### Excerpted records
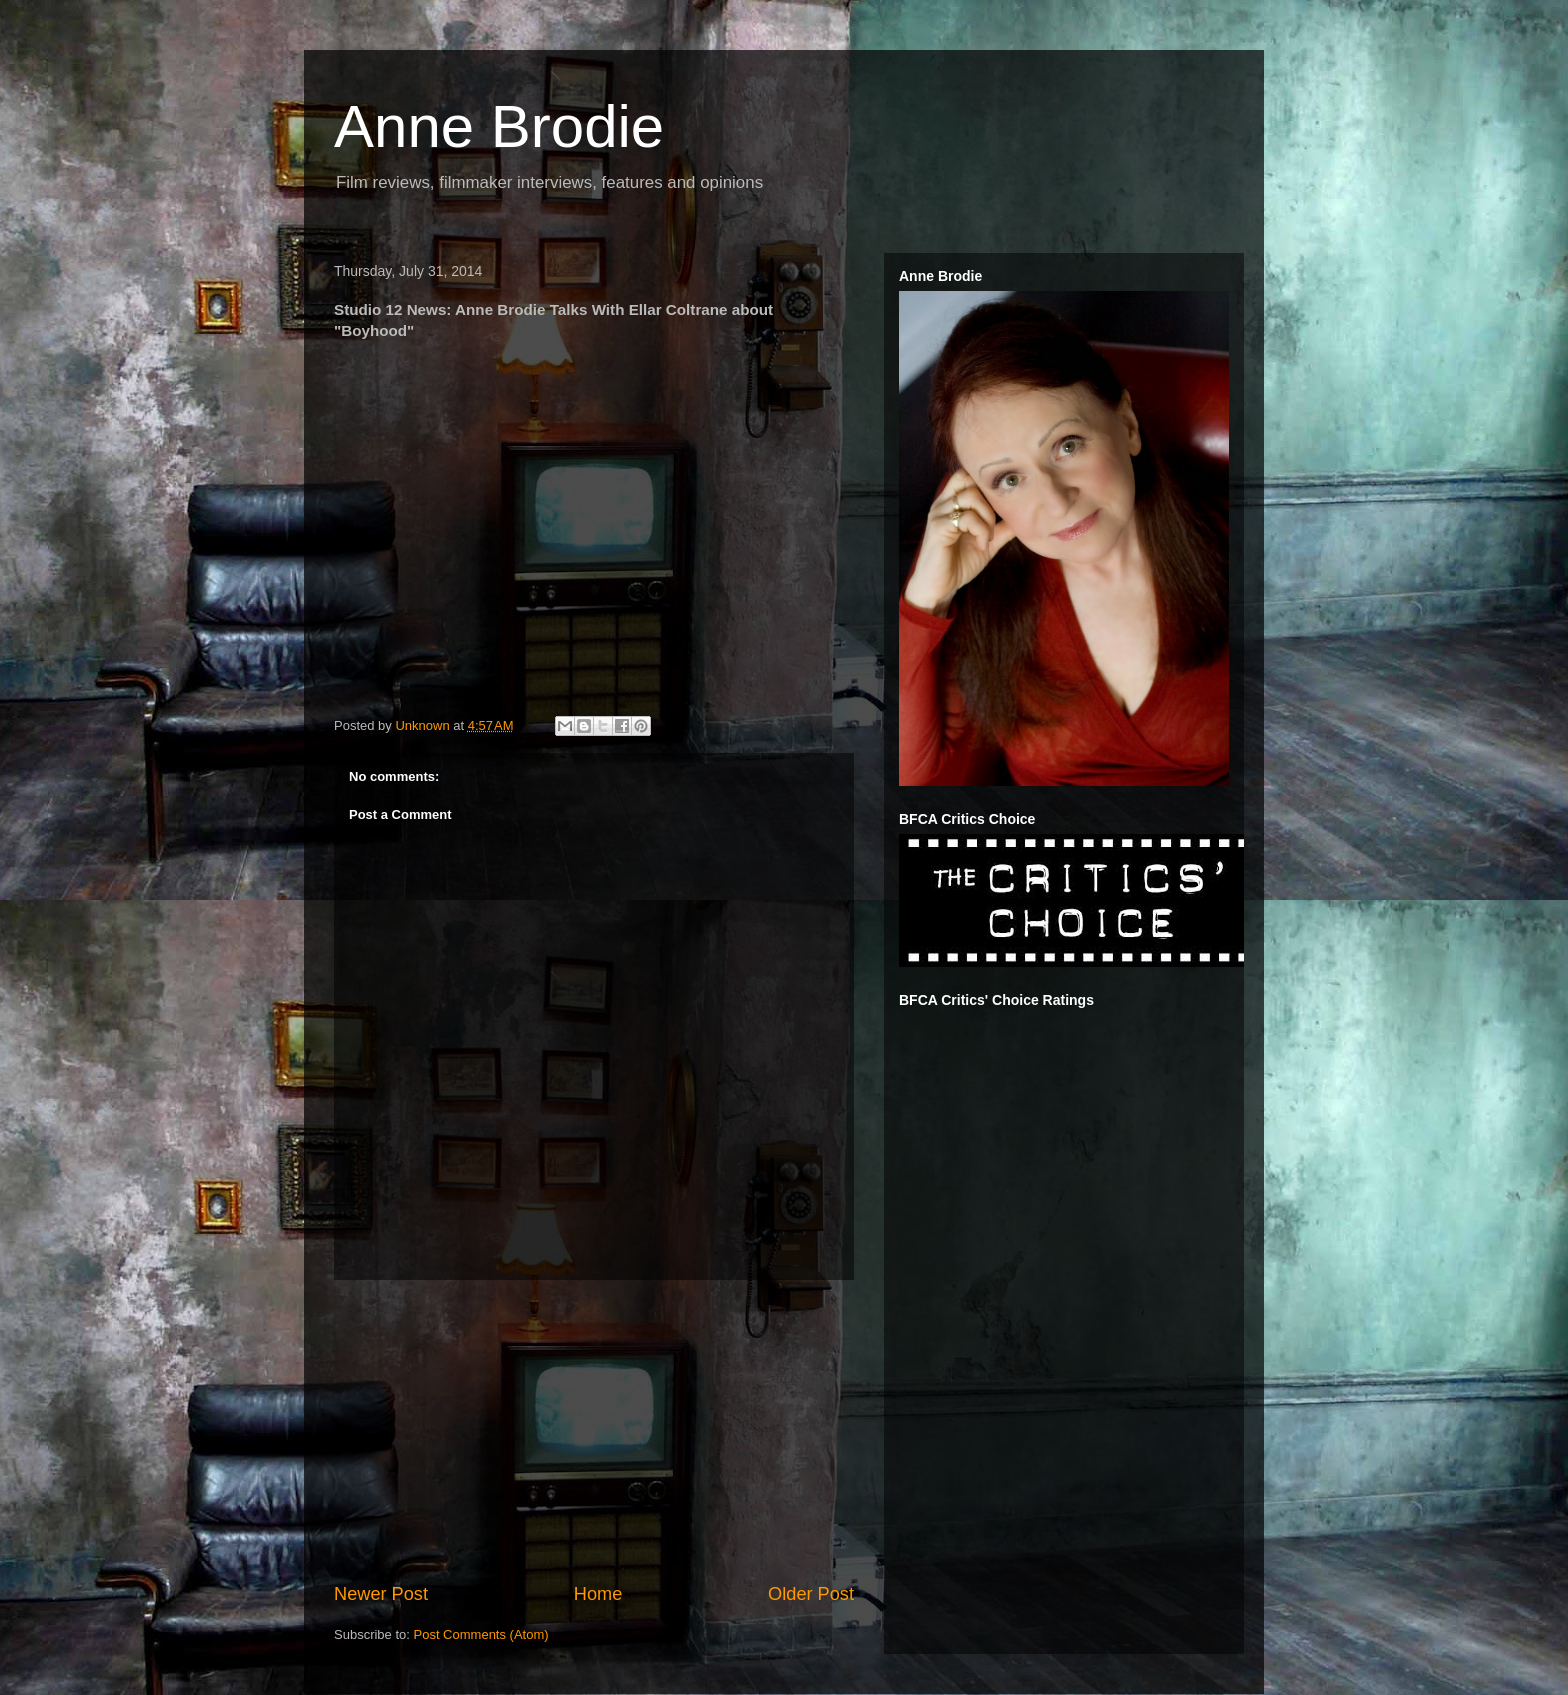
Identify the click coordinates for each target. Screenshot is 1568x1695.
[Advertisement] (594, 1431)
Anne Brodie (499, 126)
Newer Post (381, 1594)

==

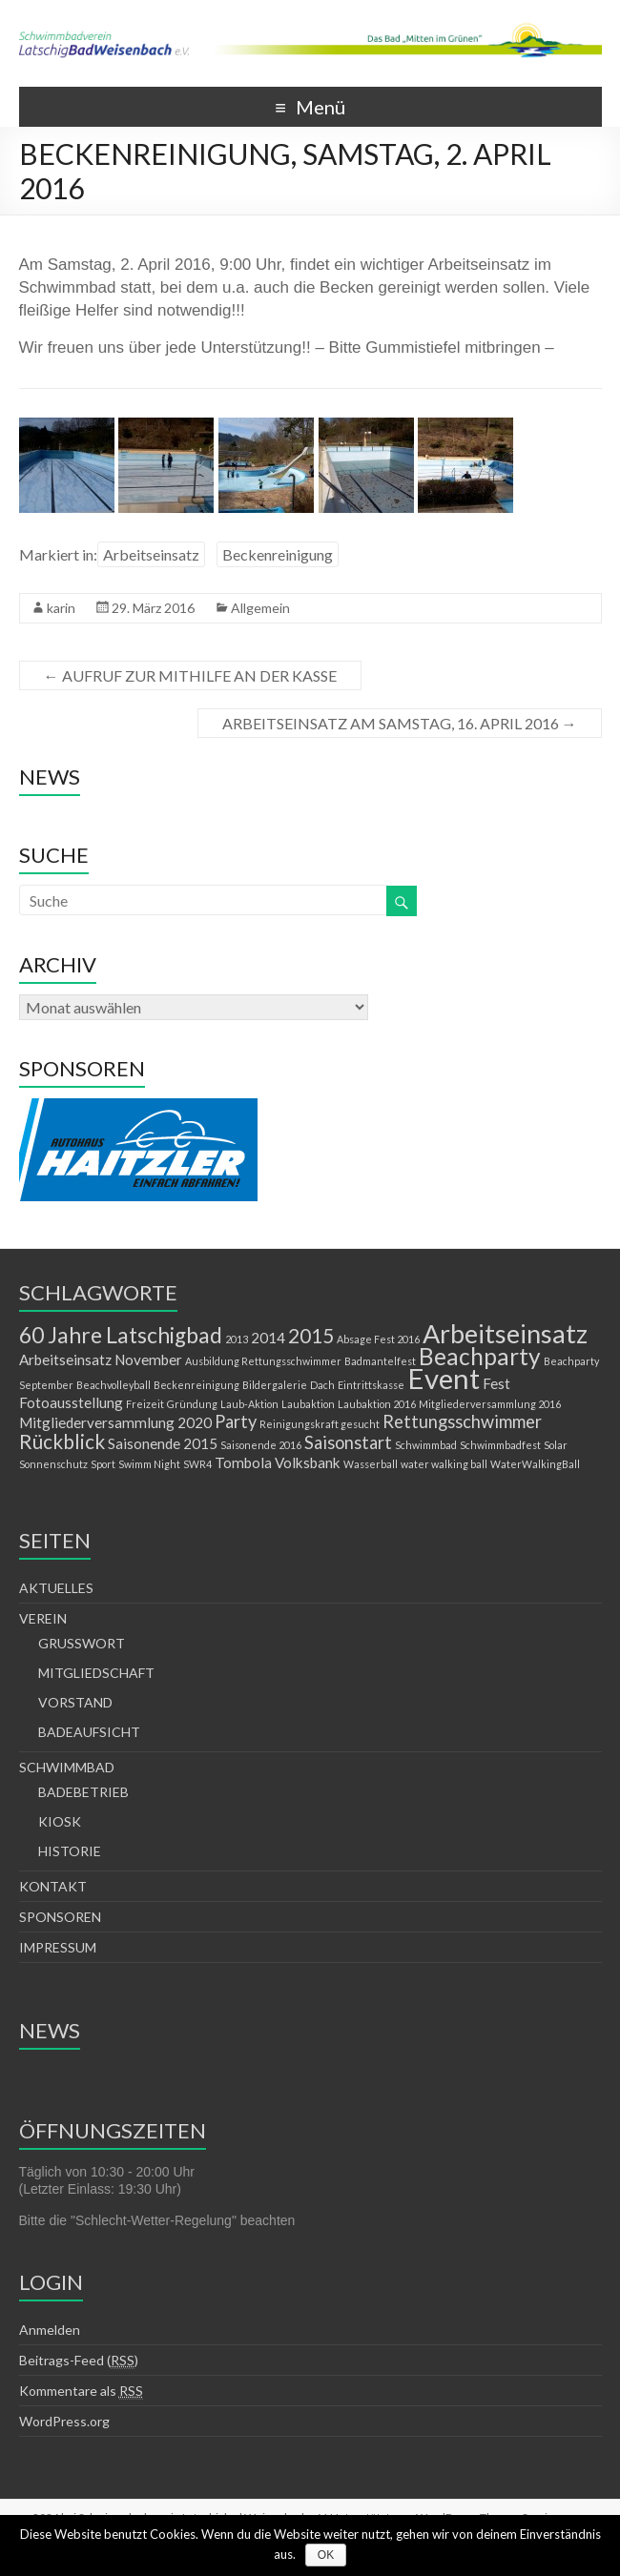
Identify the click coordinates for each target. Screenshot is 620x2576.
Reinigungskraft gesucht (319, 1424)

### Problem to work on
Return the lines of the records from the line containing "Screenshot is 1568x1695." through the line containing "Anne Brodie (499, 126)", inclusive, reproducing them exactly.

### Problem solution
Identify the click coordinates for each target. Screenshot is 1568x1695.
[Advertisement] (594, 1431)
Anne Brodie (499, 126)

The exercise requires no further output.